> **Brief**:
From the listing that follows, count the lines including "preview" and give the number alone.

> **Data to process**:

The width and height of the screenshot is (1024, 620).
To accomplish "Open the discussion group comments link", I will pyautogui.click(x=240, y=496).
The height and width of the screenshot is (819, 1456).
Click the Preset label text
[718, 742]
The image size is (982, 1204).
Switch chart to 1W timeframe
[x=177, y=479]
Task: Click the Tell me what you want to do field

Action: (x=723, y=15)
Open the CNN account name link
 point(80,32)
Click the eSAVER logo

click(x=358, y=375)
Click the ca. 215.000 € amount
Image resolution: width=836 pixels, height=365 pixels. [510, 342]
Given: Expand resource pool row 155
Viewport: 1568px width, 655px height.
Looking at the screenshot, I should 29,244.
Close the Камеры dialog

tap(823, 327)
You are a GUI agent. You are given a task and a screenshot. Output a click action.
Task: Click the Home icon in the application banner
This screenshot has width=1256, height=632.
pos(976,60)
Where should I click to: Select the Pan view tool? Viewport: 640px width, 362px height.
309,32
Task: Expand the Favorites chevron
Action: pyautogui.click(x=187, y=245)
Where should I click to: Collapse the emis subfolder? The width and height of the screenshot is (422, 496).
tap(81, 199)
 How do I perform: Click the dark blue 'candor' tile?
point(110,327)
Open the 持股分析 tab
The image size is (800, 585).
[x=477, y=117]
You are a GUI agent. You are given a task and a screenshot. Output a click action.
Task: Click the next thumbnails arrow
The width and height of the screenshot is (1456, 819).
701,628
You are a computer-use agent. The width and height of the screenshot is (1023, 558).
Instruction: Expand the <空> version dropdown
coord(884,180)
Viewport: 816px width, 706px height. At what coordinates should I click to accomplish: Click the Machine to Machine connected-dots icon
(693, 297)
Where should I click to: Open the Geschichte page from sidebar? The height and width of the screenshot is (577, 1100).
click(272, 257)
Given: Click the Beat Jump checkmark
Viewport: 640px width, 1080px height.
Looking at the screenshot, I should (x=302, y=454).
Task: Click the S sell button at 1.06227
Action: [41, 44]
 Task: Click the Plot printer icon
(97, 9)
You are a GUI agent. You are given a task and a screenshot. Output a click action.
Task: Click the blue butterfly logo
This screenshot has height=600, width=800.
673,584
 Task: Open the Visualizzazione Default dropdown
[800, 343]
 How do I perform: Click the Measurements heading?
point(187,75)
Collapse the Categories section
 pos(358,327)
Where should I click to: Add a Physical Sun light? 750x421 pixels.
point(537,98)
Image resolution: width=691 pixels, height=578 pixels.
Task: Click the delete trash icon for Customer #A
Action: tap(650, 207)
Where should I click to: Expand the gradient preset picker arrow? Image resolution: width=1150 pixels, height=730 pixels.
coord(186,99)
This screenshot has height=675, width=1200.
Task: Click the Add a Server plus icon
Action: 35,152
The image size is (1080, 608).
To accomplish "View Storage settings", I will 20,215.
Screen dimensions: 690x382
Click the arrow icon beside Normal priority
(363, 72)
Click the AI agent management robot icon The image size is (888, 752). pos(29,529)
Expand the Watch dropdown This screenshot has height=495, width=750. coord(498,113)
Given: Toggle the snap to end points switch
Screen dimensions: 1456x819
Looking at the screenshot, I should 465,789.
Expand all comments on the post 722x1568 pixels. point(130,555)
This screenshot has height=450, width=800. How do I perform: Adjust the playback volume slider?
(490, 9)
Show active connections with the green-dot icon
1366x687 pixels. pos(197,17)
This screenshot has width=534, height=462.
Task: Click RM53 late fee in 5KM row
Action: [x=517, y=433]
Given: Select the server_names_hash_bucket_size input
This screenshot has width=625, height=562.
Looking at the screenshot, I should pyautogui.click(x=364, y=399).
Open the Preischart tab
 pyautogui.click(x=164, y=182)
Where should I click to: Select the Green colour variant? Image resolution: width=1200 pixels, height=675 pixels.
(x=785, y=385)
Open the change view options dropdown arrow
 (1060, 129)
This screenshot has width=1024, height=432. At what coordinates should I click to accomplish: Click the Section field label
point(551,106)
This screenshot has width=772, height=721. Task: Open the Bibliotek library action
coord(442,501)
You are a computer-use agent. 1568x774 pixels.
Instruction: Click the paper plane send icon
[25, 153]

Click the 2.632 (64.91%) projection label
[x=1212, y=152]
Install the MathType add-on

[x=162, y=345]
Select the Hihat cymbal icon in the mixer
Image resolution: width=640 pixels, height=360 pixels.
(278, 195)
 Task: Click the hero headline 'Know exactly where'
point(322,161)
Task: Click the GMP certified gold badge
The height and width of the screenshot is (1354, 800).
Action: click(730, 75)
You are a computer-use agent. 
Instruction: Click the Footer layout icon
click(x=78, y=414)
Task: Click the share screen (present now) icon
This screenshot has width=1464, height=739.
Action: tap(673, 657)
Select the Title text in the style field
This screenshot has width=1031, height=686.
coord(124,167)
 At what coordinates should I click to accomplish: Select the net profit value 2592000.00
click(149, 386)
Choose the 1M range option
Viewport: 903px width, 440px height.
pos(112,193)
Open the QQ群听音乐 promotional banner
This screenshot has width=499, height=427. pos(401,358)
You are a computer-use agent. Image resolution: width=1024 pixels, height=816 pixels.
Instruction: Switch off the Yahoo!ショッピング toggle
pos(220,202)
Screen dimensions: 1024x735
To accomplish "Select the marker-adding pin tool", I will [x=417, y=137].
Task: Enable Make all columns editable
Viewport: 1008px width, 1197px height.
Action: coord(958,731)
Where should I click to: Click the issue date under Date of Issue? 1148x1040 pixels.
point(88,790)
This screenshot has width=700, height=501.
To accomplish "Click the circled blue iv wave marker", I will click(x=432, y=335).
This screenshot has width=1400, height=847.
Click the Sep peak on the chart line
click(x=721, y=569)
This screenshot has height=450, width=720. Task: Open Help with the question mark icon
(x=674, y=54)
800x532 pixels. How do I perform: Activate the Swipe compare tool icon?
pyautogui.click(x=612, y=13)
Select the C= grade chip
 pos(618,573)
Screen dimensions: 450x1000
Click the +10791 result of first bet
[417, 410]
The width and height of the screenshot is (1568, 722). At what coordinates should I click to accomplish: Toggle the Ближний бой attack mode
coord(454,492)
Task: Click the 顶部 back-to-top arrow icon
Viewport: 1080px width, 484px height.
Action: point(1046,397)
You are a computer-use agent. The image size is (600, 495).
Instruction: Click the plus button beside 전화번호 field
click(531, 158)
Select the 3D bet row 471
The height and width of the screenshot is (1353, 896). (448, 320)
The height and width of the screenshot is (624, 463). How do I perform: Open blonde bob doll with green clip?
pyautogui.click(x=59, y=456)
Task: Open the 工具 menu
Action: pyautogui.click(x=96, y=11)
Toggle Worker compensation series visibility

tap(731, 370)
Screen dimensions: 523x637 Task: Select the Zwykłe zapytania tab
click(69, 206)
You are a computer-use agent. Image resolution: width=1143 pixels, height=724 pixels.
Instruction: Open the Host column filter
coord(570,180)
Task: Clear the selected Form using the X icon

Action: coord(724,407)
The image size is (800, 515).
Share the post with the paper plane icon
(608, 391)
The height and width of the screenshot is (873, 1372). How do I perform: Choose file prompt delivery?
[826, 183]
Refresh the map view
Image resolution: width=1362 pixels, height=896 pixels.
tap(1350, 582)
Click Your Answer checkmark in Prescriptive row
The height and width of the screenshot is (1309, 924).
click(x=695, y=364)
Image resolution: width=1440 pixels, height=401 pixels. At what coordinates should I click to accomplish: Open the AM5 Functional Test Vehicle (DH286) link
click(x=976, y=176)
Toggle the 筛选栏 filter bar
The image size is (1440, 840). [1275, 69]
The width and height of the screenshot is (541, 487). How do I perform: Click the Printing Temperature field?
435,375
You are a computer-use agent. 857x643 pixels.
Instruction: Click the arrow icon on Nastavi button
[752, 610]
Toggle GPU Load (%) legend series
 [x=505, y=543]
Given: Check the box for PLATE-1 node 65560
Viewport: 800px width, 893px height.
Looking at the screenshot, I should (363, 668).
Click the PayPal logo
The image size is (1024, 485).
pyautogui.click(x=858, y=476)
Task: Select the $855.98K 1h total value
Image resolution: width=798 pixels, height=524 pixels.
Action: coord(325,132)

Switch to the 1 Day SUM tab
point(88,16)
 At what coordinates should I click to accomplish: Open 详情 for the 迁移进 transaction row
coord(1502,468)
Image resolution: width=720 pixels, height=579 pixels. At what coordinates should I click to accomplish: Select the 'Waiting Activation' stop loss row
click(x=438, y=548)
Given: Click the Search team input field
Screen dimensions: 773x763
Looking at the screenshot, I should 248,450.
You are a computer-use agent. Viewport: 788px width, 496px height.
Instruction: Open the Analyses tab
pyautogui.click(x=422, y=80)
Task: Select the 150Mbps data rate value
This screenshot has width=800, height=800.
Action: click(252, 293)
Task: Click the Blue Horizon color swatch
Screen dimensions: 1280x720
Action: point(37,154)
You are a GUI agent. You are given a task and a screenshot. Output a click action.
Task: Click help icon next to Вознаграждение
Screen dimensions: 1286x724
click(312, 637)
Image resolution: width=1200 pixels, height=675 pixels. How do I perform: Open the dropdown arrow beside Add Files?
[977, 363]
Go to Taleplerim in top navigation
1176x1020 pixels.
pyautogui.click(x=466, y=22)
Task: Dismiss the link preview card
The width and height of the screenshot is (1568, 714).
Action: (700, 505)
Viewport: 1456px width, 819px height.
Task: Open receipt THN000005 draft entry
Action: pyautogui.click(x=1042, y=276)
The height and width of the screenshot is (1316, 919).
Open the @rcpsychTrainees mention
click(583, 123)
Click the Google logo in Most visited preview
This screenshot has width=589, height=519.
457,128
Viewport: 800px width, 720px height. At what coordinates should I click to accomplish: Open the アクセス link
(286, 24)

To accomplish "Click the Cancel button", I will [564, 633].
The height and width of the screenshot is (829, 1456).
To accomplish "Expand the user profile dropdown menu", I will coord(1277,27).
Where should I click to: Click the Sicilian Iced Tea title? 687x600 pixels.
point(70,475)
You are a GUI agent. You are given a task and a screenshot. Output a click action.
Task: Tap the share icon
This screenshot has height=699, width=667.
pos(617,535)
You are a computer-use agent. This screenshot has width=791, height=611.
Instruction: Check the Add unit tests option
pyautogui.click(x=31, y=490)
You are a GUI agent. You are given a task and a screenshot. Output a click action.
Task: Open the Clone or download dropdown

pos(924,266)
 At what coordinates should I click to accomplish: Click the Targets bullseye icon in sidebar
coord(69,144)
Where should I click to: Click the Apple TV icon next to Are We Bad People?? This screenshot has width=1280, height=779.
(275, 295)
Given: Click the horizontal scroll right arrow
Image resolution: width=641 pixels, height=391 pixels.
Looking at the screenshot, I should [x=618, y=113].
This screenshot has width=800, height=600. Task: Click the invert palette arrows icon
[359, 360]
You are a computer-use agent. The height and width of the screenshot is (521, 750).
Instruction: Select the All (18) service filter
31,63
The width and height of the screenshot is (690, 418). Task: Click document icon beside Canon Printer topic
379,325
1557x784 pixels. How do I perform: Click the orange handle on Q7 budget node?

> **Reply to the exercise**:
2